| Task to carry out |
Transcribe every record verbatim; no pictures.

---

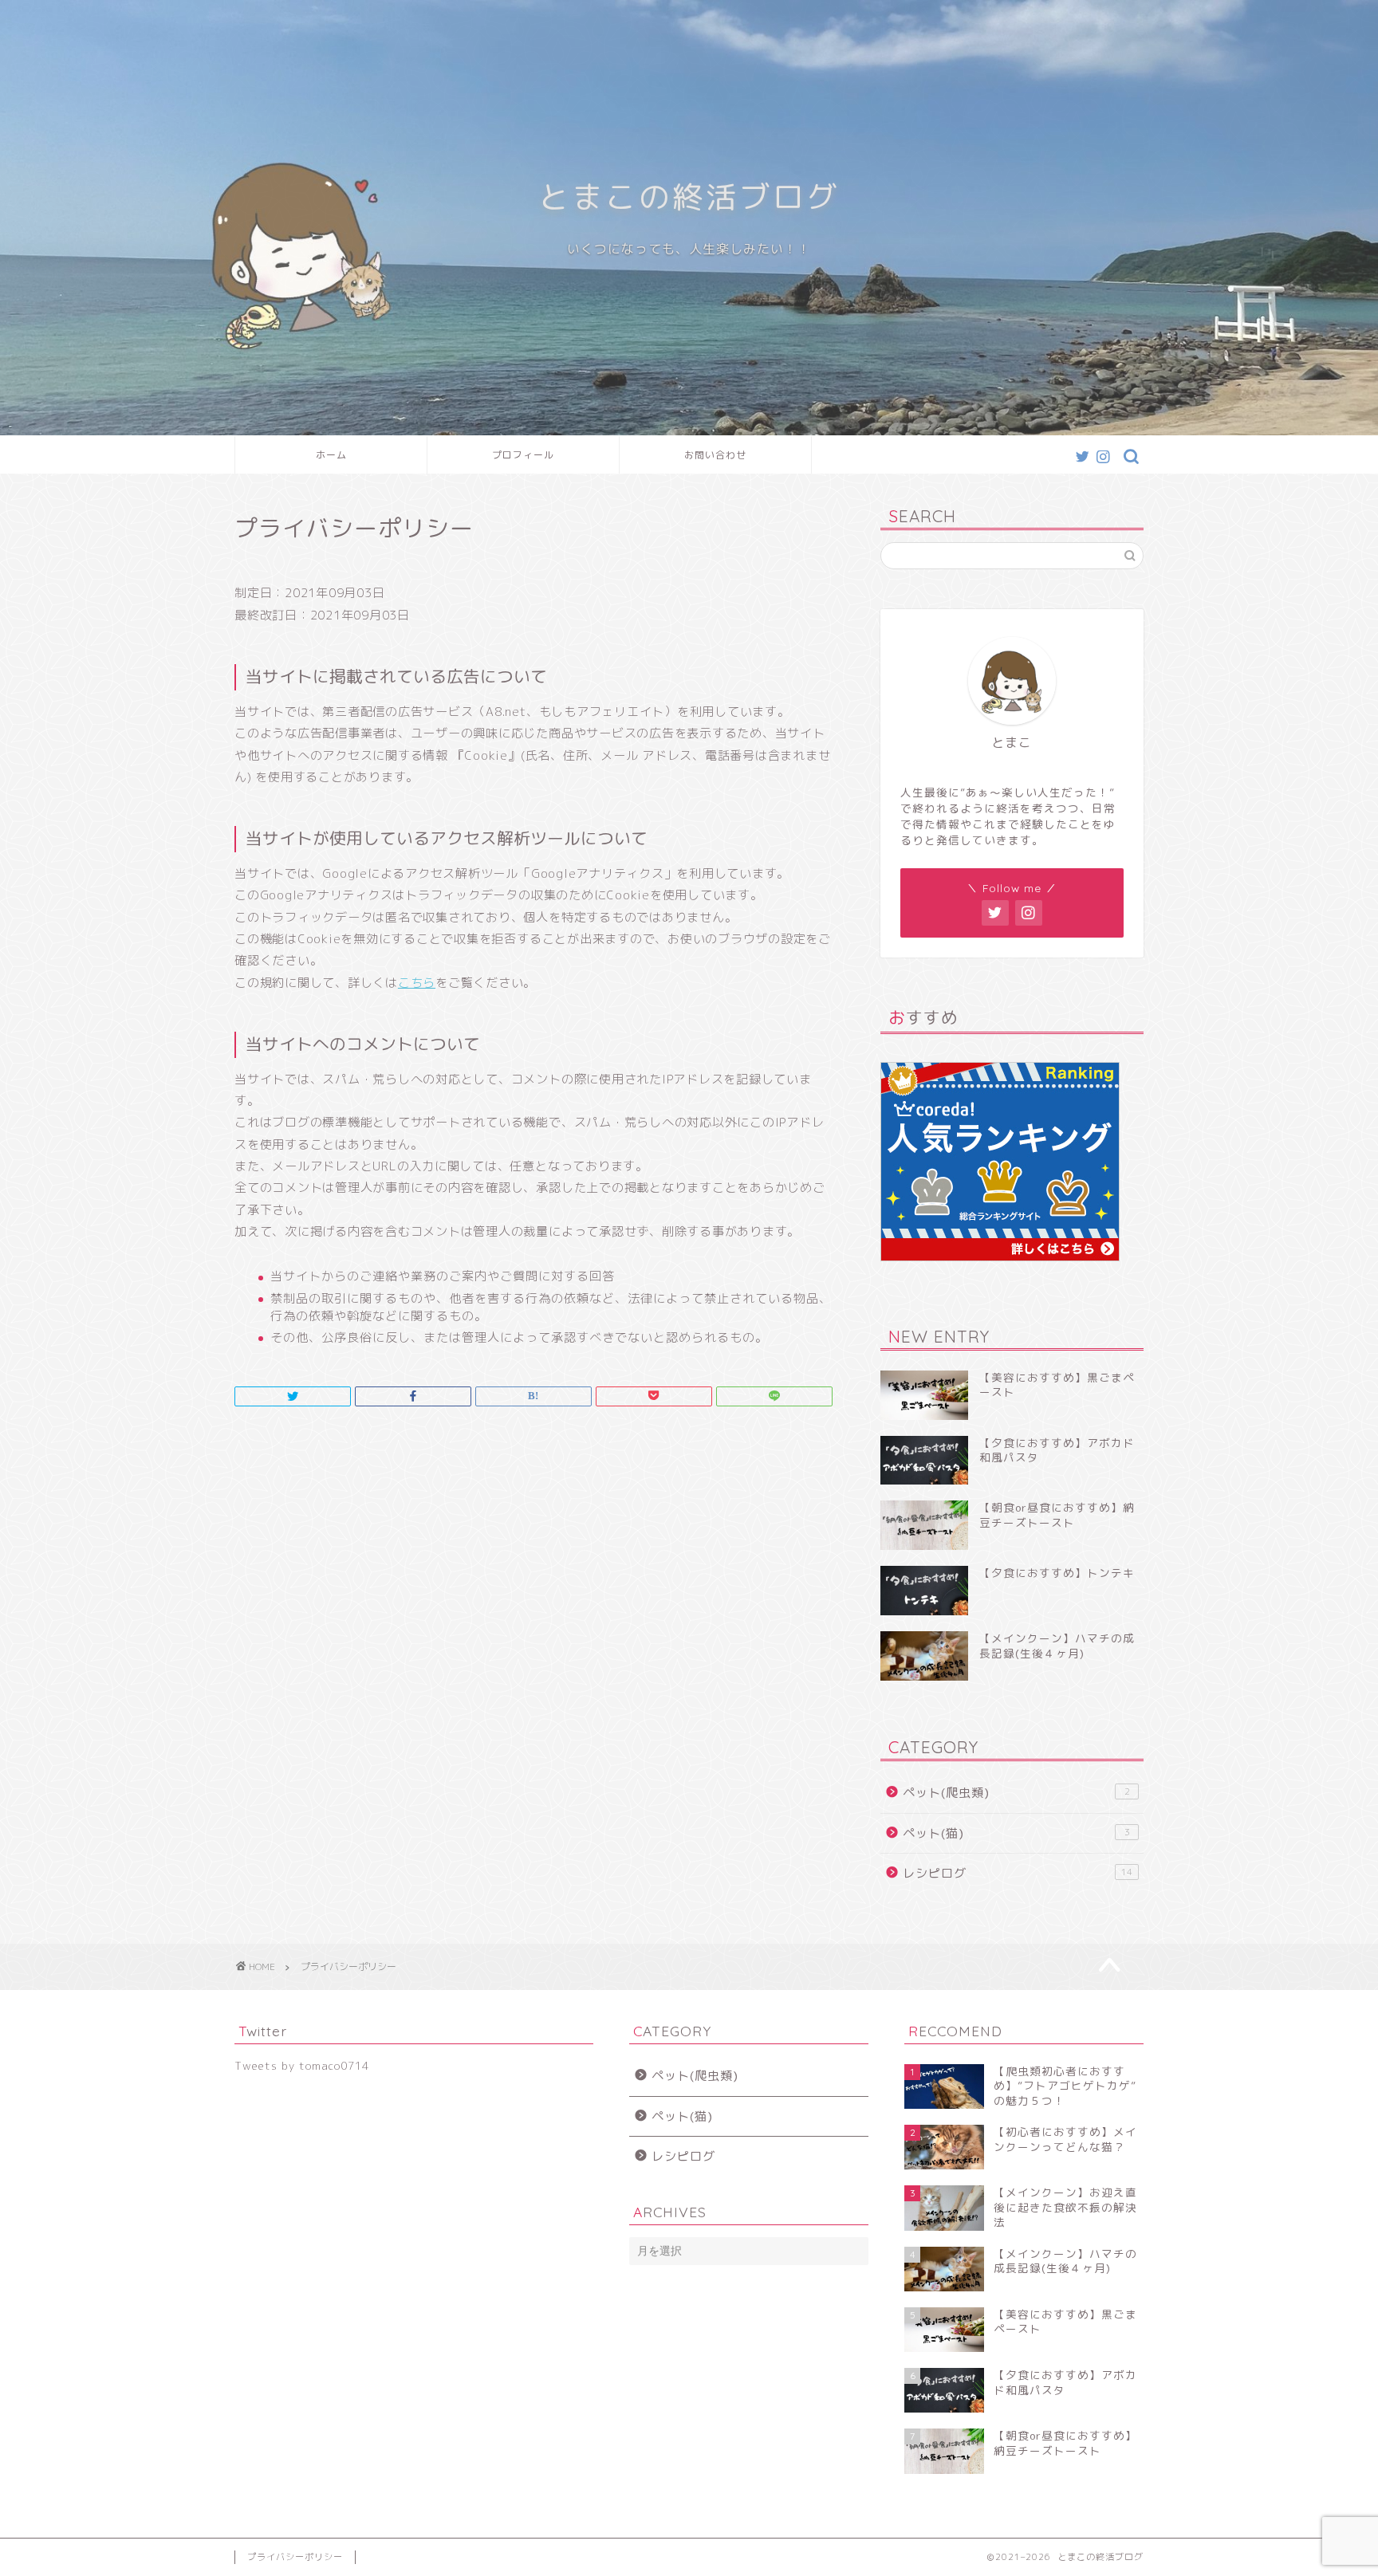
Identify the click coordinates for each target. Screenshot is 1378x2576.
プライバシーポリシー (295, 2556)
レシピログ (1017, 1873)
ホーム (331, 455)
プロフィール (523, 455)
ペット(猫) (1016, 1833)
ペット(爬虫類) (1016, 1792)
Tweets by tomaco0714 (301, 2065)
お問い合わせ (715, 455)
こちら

---

| Answer box |
Identify the click coordinates for each target. Screenshot is 1378x2576.
プライバシーポリシー (295, 2556)
レシピログ (1017, 1873)
ホーム (331, 455)
プロフィール (523, 455)
ペット(猫) (1016, 1833)
ペット(爬虫類) (1016, 1792)
Tweets by tomaco0714 (301, 2065)
お問い合わせ (715, 455)
こちら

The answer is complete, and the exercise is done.